1 #1. Manually generate the data set2 #2. Use the Predict function to make predictions3TestData <-data.frame (Rating=c (1,2,3,4,5), age=mean (affairs$age),4Yearsmarried=mean (affairs$yearsmarried),5religiousness=mean (affairs$religiousness))6 testdata7Testdata$prob <-Predict (Fit.reduced,newdata = testdata,type='Response')8TestData

Result: When marriage score from 1 (very unfortunate) into 5 (very happy), the probability of extramarital affairs decreased from 0.53 to 0.15

6. Assessing the impact of age on extramarital affairs

1 testdata <-data.frame (rating=mean (affairs$rating),2                        age=seq (17,57,10),  3                        yearsmarried=mean (affairs$yearsmarried),4                        religiousness=mean ( affairs$religiousness))5 testdata$prob <-predict (fit.reduced,newdata = testdata,type='  response')6 testdata

Results: When other variables are unchanged, age from 17-57 years old, the probability of extramarital affairs decreased from 0.34 to 0.11

7. Determine if you are too far away from the trend

Excessive departures can lead to standard false tests and imprecise significance tests, and it is still possible to fit the logistics regression using GML (), but change the two distribution to the class two distribution

1 # If the result is close to 1, it means that there is no excessive 2 Deviance (fit.reduced)/df.residual (fit.reduced)

  

Result: No over-release potential

2. Poisson regression (dependent variable is count type)

Usage Scenario: Poisson distribution for predicting count-of-result variables through a series of continuous or categorical predictor variables

Case: Does drug therapy reduce the number of seizures

1. View Data Set

1 ' Robust ' )2names (breslow.dat)3 Summary (Breslow.dat[c (6,7,8,10)])

Results: We analyzed the relationship between age, treatment conditions, number of onset in the first eight weeks and number of onset in eight weeks after randomization, so only 4 variables were used.

2. Graphics

1Opar <-par (no.readonly =T)2Par (Mfrow=c ())3 Attach (Breslow.dat)4hist (Sumy,breaks = 20,xlab ='Seizure Count', main ='Distribution of Sizeture')5BoxPlot (sumy~trt,xlab='Treatment', main='Group Comparisons')6Par (OPAR)

Results: The incidence of epilepsy was reduced with the use of drugs in groups

3. Fitting Poisson regression

1 fit <-glm (sumy~base+age+trt,data = breslow.dat,family = Poisson ())2 summary (FIT)

Results: deviation, regression parameters, standard error and test with parameter 0

4. Interpreting model parameters

1 Coef (FIT) 2 exp (Coef (FIT))

Results: Every 1 years of age, the incidence of epilepsy will be multiplied by 1.023, if transferred from the placebo group to the drug group, the morbidity will be reduced by 14%

5. Determine if you are too far away from the trend

1 deviance (FIT)/df.residual (FIT)

Results: More than 1, there is excessive dissociation potential

6. Adjusting the model

1 fit.new <-glm (sumy~base+age+trt,data = breslow.dat,family = Quasipoisson ())2 Summary ( Fit.new)

Results: The standard error is much larger than the first model, and the more the standard error results in a P-value of TRT greater than 0.05, there is insufficient evidence that drug therapy can reduce the number of seizures compared to the use of placebo.

R language-Generalized linear model

Contact Us

The content source of this page is from Internet, which doesn't represent Alibaba Cloud's opinion; products and services mentioned on that page don't have any relationship with Alibaba Cloud.

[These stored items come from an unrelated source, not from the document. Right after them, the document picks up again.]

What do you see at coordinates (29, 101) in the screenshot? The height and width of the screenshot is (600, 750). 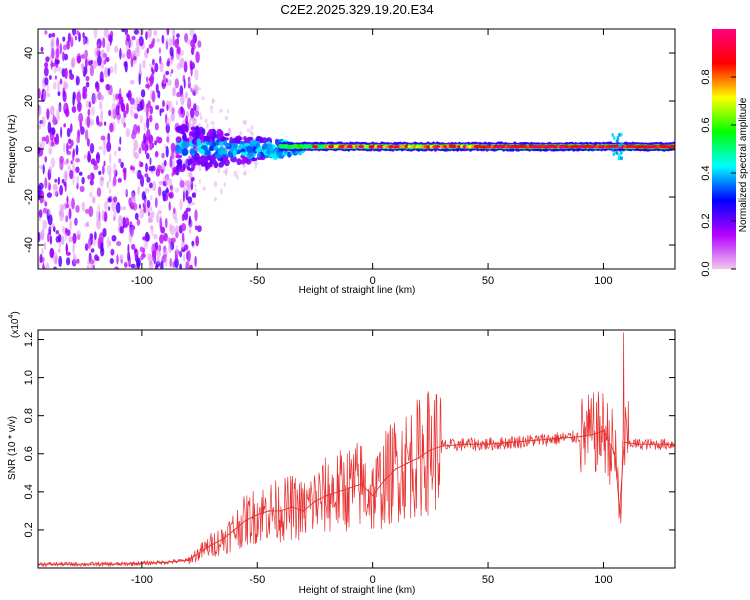 I see `spectrogram-y-tick-label-3: 20` at bounding box center [29, 101].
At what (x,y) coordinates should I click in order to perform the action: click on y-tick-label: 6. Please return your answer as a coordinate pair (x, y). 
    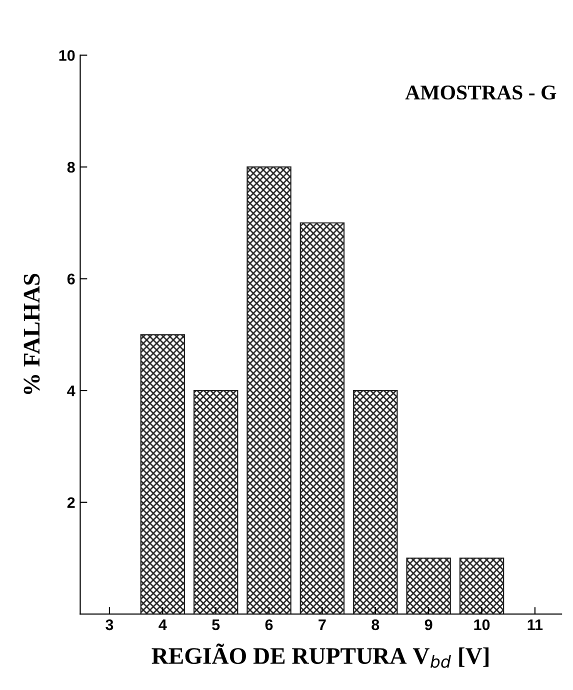
    Looking at the image, I should click on (71, 279).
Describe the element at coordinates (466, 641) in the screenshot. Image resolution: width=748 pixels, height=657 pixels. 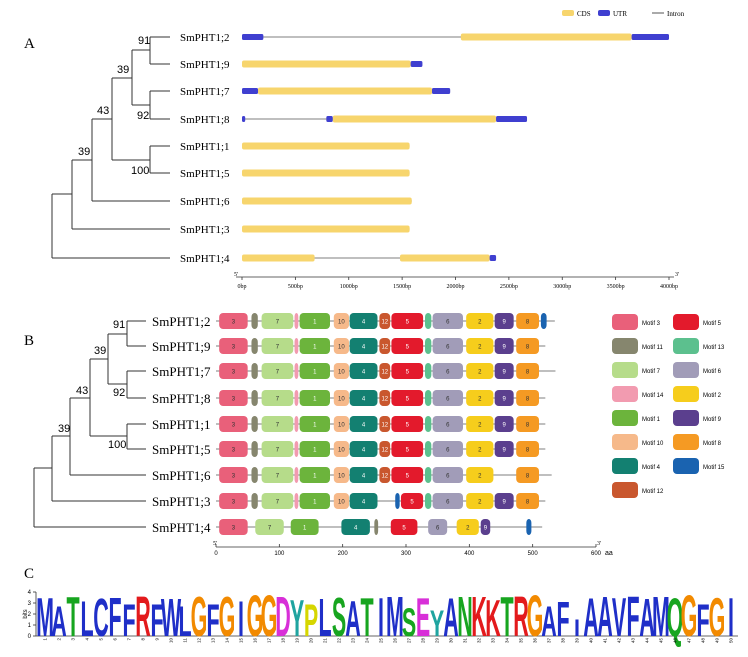
I see `logo-position-label: 31` at that location.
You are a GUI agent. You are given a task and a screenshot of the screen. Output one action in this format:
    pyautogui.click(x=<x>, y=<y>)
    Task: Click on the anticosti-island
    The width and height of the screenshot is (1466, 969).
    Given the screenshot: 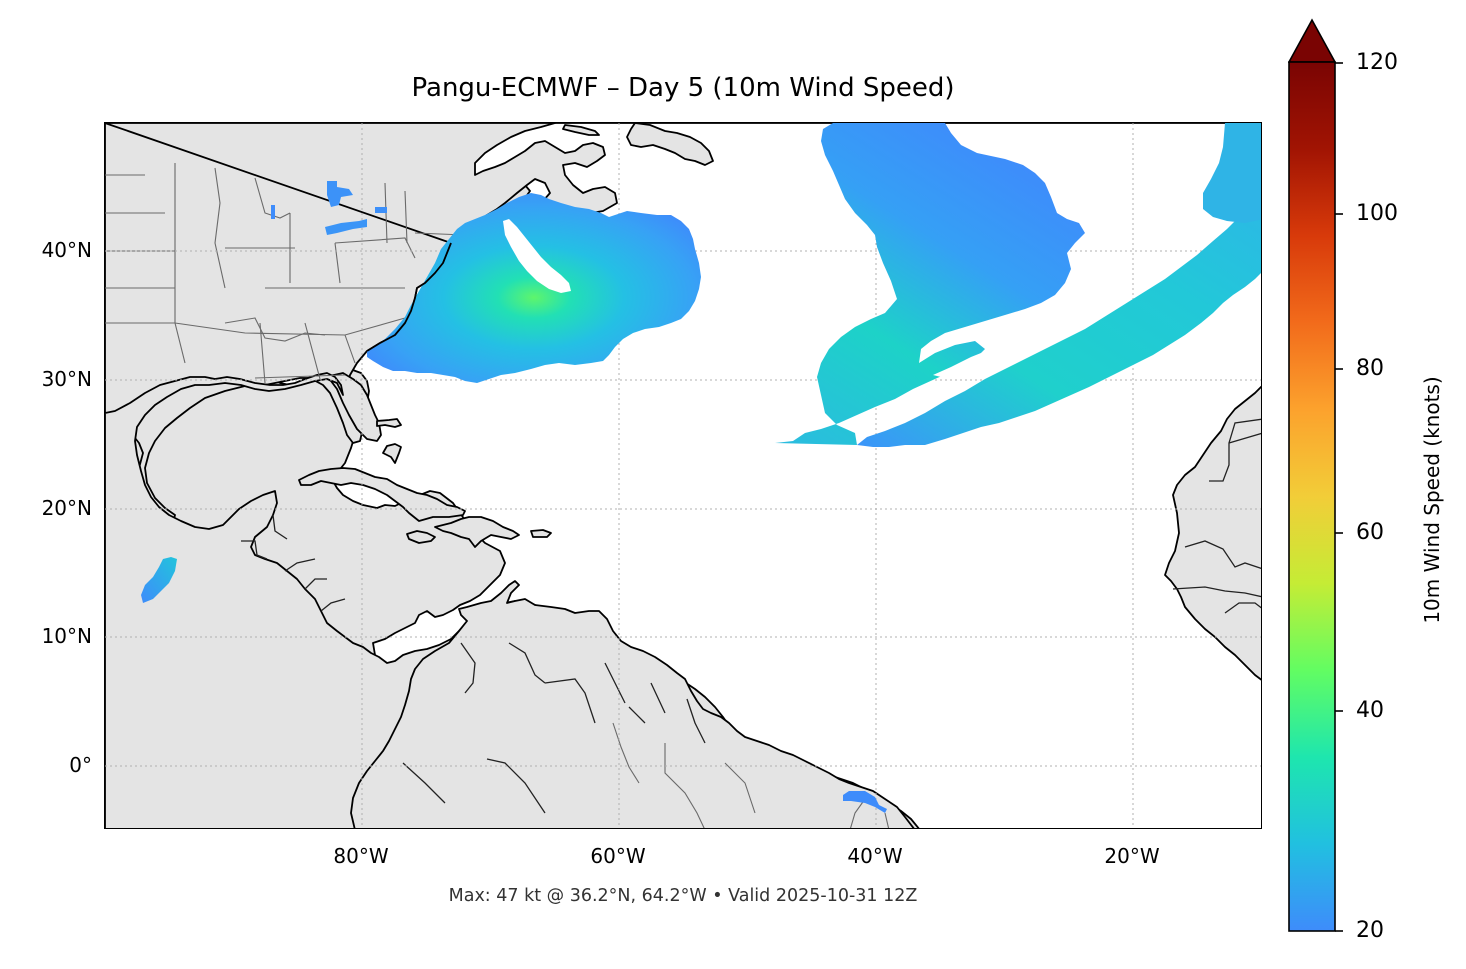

If the content of the page makes you feel confusing, please write us an email, we will handle the problem within 5 days after receiving your email.

If you find any instances of plagiarism from the community, please send an email to: info-contact@alibabacloud.com and provide relevant evidence. A staff member will contact you within 5 working days.

A Free Trial That Lets You Build Big!

Start building with 50+ products and up to 12 months usage for Elastic Compute Service

  • Sales Support

    1 on 1 presale consultation

  • After-Sales Support

    24/7 Technical Support 6 Free Tickets per Quarter Faster Response

  • Alibaba Cloud offers highly flexible support services tailored to meet your exact needs.